→ **Ejercicio**
Responde brevemente estas preguntas a partir del extracto que aparece más abajo.
1. ¿De qué colores son las tres ventanas que se ven al inicio del sitio Sietes?
2. ¿A qué libro le quitaron el récord las pre-órdenes de Windows 7 en Amazon UK?
3. ¿Qué programa regalará Kaspersky para celebrar el lanzamiento?

→ **Extracto**
* * * * * * *
# Sietes: Un pueblo de expertos (Windows 7)



## sfg88 (Oct 21, 2009)

Tres ventanas (una roja, una amarilla y una verde) nos reciben al inicio del sitio Sietes: Un pueblo de expertos. Cada ventana nos lleva a un vídeo, un vídeo sobre un pueblo llamado Sietes. “_En nuestro querido pueblo de Sietes, algo está cambiando_.“, reza la leyenda.  Y definitivamente algo raro pasa en ese pueblo. Las ovejas se ponen auriculares, los abuelos pintan la casa y los pájaros hacen un conocido sonidito. Arriba, un contador que amenaza con develar a qué demonios se refiere la campaña. Pero nadie lo duda, Sietes es el pueblo de Windows 7.

Las ovejas de Sietes

Sea con fiestas, con anuncios o simplemente gracias a los buenos análisis de la prensa, Microsoft parece haber puesto a una gran parte de los usuarios a su favor. Cosa difícil, si me preguntan, considerando el desastroso lanzamiento de Windows Vista. Pero eso ha quedado en el pasado, y las pre-órdenes del producto lo demuestran. En Amazon UK, por ejemplo, las pre-órdenes superaron todas las expectativas, *sacándole el récord al último libro de Harry Potter: *Harry Potter y las Reliquias de la Muerte.

Pero no es solo Microsoft quien está bregando por las ventas de *Windows 7*. Con las famosas “Fiestas de Lanzamiento”, MS también se ha hecho aliados poderosos. Un ejemplo es Kaspersky, que mañana (y solo mañana 22) *estará regalando su Kaspersky Internet Security*, celebrando el lanzamiento del sistema operativo. ¿Quieres Kaspersky Internet Security gratis? Solo pincha en este enlace.

 Enlaces  Sitio: Sietes: Un Pueblo de Expertos 
  Descarga: Kaspersky Internet Security 


Fuentes: NeoTeo

A mi parecer Windows 7 se bien, es mas estable y rapido, luego con sus posteriores actualizaciones (service pack) seguramente estara mejor que el XP .


----------



## electrodan (Oct 21, 2009)
* * * * * * *
→ **Datos proporcionados**
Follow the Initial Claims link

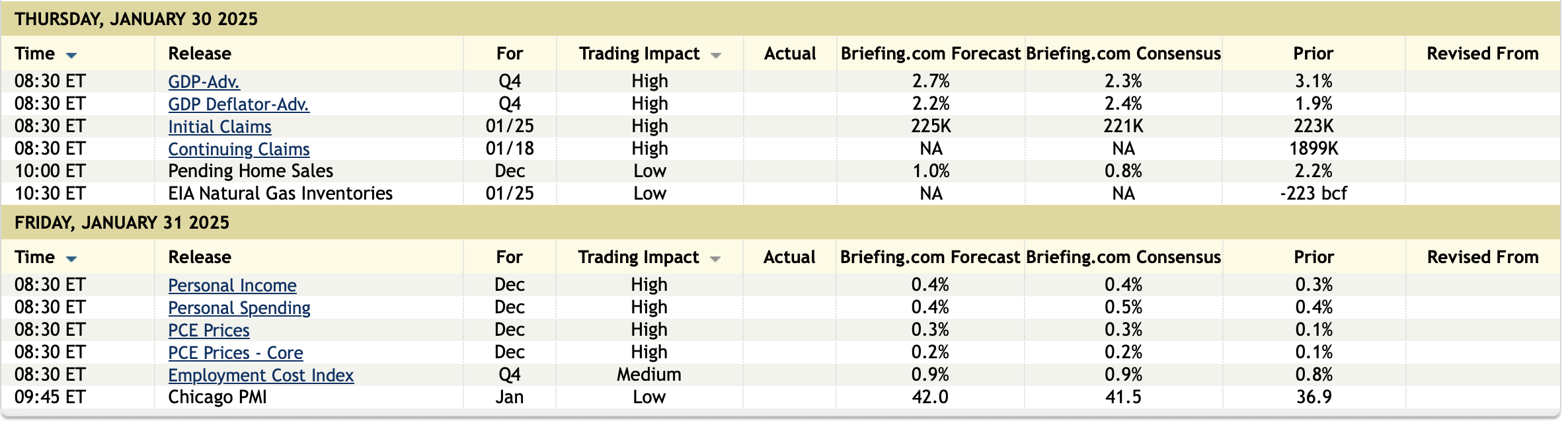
* * * * * * *
→ **Respuesta correcta**
1. Una es roja, otra amarilla y otra verde.
2. A Harry Potter y las Reliquias de la Muerte.
3. Kaspersky Internet Security.